Bir basın mensubunun, 12 Eylül askeri müdahalesi sanıkları Tahsin
Şahinkaya ve Kenan Evrenin ifadelerinin alındığını ve sanıkların ifadelerinin
kamuoyunda çeşitli tartışmalara yol açtığını, bu konuda kendisinin ne
düşündüğünü sorması üzerine Çelik, Evren ve Şahinkayanın tavrını olumsuz
karşıladıklarını belirtti.
Vatandaşların da düşüncelerinin kendileriyle aynı olduğuna inandıklarını
ifade eden Çelik, şunları kaydetti:
Doğrusunu isterseniz hem sayın Evrenin hem de sayın Şahinkayanın tavrını
büyük bir pişkinlikle tüm kamuoyu maalesef takip etti. Orada söyledikleri şeyler,
bütün vatandaşların eminim ki tüylerini diken diken etmiştir. Biz darbeye
teşebbüs etmedik, biz darbe yaptık diyorlar. Ona darbe de demiyorlar ihtilal
diyorlar. Açıkçası ihtilal halk hareketidir, tabandan gelir. Büyük bir değişim
oluşturan hareketlere biz ihtilal diyoruz. 12 Eylülde yapılan tam adıyla bir
darbedir. Askeri darbedir. Sayın Evren ve sayın Şahinkaya biz teşebbüs etmedik,
biz gerçekleştirdik diyorlar.
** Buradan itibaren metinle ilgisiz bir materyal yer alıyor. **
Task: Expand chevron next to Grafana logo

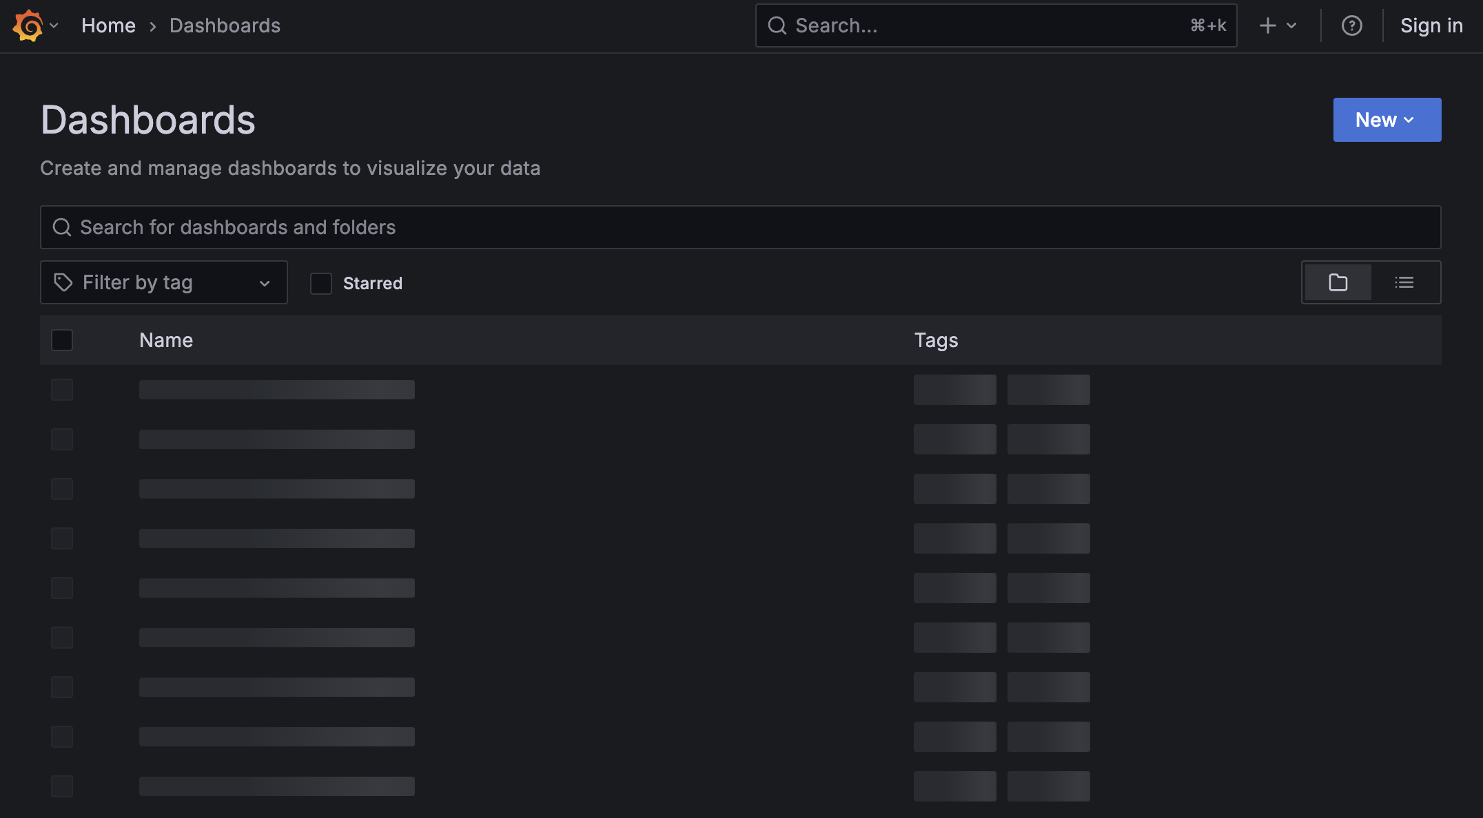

Bu şuna benzer, bir insana siz cinayete teşebbüs
ettiğiniz mi diye soruyorsunuz, o da size hayır ben cinayete teşebbüs etmedim,
ben taammüden cinayet işledim diyor. Yani bilerek, isteyerek, tasarlayarak adam
öldürdüm diyor. İşte bu sözün bundan hiçbir farkı yok. Ben bunu bir pişkinlik
olarak değerlendiriyorum.
-12 Eylül sembolik bir davadır-
Kamuoyunun da ifadeleri büyük bir ibretle takip ettiğini vurgulayan Çelik,
Hem kel hem fodul denir buna. Sayın Evrenin, sayın Şahinkayanın yaşı
itibarıyla elbette büyük cezalar alması ve cezaevlerinde sürünmeleri kimse
tarafından beklenmiyor. Bu 12 Eylül davası sembolik bir davadır. Mühim olan bu 12
Eylülü gerçekleştiren Milli Güvenlik Konseyi üyesi olan iki kişinin ceza
almasından ziyade, bizatihi 12 Eylül darbesinin aslında yargılanmasıdır, bunun
mahcup edilmesidir diye konuştu.
-Başlamadan bir sürecin bitmesi söz konusu değil-
Bugüne kadar gerçekleştirilen darbelerin, Türkiyenin kamu vicdanında
muhakeme edildiğini ve kamu vicdanında mahkumiyet verildiğini dile getiren Çelik,
şöyle devam etti:
12 Eylül 2010 tarihinde yapılan referandumda yüzde 58 oranında vatandaş
Anayasadaki 26 maddelik değişimi kabul edince, 12 Eylülcülerin yargılanamaz
zırhı ortadan kaldırılmıştır. Başkaları başka türlü yorumlar yaptılar. Efendim
bu zaman aşımına uğradı, vesair dediler. Biz o kanaatte değildik. Başlamadan bir
sürecin bitmesi söz konusu değil. Bağımsız Türk mahkemeleri bu süreci
başlattılar. Ancak tekrar altını çiziyorum, hem sayın Evrenin hem sayın
Şahinkayanın vermiş olduğu bu ifadeler, bugün olsa yine yaparız demeleri, bana
kalırsa birer sahte kahramanlık gösterileridir ve Türk milleti ile alay etmektir.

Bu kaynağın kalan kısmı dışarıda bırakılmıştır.